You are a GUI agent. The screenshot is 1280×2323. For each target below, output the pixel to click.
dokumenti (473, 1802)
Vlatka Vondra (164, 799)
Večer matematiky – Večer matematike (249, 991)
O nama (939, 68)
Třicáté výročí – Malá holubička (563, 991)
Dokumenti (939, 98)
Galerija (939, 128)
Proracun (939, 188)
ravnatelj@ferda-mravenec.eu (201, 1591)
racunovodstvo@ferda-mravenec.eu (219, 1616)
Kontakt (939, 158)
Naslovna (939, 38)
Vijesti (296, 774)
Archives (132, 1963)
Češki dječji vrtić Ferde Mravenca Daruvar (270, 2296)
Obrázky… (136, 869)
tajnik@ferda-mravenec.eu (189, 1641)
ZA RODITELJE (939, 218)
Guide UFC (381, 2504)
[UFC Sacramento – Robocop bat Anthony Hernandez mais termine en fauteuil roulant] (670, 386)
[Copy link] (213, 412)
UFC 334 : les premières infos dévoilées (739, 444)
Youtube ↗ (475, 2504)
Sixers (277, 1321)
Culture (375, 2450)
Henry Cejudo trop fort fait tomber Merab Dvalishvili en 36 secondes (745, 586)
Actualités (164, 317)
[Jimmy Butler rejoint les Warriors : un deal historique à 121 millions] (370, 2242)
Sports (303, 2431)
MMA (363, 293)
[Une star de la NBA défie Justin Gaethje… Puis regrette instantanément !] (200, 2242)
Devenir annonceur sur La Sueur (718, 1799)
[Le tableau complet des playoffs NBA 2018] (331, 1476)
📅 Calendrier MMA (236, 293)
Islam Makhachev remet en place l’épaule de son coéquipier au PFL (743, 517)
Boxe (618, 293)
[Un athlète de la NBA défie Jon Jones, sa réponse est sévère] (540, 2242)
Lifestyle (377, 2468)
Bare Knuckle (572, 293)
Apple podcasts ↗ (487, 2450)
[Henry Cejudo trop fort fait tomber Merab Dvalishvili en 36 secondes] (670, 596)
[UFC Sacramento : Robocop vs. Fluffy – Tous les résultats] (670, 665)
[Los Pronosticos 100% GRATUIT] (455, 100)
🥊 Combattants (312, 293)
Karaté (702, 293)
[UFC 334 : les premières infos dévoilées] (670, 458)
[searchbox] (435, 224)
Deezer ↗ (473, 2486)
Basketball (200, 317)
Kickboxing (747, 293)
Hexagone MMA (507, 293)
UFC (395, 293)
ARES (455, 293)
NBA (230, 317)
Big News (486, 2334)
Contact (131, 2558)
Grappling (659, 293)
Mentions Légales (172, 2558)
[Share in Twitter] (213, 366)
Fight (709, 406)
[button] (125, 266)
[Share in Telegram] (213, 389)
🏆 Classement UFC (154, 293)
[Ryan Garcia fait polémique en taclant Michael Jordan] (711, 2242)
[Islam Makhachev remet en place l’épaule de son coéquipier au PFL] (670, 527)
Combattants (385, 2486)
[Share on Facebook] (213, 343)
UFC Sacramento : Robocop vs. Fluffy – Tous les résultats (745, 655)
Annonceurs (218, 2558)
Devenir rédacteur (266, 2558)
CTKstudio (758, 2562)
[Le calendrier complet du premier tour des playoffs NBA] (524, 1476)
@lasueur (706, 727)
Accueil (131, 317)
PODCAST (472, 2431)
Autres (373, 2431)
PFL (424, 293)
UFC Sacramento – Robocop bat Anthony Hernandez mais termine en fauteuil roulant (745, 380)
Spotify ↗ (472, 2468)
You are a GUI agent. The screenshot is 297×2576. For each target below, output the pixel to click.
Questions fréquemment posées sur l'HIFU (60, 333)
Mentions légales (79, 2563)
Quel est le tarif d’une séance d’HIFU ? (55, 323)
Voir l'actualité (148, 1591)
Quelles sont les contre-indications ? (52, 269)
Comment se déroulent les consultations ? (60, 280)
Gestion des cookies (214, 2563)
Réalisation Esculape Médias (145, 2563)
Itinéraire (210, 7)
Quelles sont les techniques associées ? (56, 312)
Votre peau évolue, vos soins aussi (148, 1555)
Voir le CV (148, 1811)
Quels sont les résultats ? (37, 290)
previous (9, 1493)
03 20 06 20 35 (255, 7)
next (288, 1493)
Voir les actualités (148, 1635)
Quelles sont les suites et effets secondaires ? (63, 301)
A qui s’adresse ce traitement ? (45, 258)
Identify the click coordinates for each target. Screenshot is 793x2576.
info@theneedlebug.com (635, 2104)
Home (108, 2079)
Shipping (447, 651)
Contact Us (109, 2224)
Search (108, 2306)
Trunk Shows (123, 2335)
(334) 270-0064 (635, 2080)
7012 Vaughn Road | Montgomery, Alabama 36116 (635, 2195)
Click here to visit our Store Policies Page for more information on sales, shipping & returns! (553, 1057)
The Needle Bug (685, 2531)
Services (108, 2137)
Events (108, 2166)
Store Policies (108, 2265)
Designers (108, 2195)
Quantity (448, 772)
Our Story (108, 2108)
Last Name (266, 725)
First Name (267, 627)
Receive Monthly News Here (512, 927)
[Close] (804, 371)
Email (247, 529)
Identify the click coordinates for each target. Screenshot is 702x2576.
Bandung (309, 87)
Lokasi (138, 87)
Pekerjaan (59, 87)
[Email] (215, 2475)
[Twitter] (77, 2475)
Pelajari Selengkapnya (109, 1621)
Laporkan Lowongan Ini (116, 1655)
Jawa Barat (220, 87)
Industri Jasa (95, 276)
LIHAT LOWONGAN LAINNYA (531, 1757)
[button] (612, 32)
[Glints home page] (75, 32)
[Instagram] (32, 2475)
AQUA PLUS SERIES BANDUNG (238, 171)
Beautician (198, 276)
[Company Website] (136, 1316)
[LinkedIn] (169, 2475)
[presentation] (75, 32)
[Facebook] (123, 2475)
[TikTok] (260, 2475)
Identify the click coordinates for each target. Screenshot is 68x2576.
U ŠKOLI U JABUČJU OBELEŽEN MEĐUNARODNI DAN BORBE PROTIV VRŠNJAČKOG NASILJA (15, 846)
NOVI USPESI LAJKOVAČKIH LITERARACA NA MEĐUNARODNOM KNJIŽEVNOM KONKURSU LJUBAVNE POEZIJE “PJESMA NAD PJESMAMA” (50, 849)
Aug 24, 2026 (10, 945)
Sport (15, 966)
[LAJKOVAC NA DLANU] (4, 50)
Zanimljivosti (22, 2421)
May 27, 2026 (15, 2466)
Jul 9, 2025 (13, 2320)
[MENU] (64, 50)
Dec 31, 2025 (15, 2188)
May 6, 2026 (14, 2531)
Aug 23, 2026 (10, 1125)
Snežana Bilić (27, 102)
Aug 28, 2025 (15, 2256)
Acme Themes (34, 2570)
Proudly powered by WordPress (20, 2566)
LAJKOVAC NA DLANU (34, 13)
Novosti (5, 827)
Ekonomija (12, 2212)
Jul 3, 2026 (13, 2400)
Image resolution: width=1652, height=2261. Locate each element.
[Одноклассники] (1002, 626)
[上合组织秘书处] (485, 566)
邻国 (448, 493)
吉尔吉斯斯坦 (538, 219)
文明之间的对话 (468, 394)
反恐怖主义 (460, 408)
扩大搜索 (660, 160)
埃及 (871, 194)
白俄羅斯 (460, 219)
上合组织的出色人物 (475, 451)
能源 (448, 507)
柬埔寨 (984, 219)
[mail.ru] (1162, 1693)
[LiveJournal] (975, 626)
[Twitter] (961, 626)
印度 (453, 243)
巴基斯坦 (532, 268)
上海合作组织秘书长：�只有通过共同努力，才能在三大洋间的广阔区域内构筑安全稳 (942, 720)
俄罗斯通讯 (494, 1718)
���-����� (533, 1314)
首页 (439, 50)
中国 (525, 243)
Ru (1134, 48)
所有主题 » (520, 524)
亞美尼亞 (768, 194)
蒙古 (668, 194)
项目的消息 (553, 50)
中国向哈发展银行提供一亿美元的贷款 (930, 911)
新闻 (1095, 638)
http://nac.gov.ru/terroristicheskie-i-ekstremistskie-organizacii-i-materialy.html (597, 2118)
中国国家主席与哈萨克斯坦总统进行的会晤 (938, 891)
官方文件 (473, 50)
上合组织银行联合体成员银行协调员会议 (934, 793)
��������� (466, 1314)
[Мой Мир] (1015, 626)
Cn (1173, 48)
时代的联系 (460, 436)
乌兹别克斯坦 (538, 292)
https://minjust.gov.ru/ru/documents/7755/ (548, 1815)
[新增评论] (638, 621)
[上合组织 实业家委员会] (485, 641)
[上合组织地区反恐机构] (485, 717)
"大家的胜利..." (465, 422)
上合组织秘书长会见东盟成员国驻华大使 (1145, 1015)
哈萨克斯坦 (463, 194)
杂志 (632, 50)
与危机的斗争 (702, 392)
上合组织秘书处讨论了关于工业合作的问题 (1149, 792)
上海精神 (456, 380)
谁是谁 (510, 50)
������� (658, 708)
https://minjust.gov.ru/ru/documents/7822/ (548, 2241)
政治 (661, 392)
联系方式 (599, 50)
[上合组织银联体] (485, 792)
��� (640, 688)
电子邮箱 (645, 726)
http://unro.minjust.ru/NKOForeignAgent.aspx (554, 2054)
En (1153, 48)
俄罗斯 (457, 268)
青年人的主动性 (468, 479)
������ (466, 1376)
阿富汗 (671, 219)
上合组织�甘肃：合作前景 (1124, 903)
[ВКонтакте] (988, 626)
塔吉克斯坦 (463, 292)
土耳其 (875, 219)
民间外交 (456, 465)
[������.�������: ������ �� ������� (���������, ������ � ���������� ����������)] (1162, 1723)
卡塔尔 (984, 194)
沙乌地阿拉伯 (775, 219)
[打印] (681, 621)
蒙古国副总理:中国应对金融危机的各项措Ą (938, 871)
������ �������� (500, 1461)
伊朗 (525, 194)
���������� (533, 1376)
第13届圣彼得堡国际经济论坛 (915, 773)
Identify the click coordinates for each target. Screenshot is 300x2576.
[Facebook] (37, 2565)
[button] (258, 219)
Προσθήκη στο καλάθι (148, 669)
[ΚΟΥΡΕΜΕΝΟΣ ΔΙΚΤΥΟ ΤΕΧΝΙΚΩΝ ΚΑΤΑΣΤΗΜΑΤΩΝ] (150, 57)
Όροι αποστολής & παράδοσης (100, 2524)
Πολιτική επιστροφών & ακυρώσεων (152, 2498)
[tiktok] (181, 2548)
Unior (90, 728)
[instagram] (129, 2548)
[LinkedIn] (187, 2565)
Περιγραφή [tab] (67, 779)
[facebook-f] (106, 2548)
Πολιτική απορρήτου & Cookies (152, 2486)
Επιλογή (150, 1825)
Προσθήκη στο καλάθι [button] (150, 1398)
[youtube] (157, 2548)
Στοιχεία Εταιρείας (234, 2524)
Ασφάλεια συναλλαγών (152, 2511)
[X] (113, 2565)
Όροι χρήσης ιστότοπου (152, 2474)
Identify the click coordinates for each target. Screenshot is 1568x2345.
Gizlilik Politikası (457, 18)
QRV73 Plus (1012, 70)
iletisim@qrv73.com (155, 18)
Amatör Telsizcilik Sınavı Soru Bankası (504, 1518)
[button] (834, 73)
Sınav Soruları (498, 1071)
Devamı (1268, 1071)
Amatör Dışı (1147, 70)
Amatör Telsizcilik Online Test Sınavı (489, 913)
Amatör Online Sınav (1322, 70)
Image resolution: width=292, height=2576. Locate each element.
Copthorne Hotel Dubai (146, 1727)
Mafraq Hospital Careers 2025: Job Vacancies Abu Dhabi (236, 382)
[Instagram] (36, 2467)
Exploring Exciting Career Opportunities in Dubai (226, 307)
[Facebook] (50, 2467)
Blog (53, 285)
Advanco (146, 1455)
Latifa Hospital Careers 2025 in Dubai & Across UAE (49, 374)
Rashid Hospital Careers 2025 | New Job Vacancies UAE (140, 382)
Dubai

§

Prompt » Check each line above for "Sacramento" and return the ones that have it.

Task response »
[UFC Sacramento – Robocop bat Anthony Hernandez mais termine en fauteuil roulant] (670, 386)
[UFC Sacramento : Robocop vs. Fluffy – Tous les résultats] (670, 665)
UFC Sacramento : Robocop vs. Fluffy – Tous les résultats (745, 655)
UFC Sacramento – Robocop bat Anthony Hernandez mais termine en fauteuil roulant (745, 380)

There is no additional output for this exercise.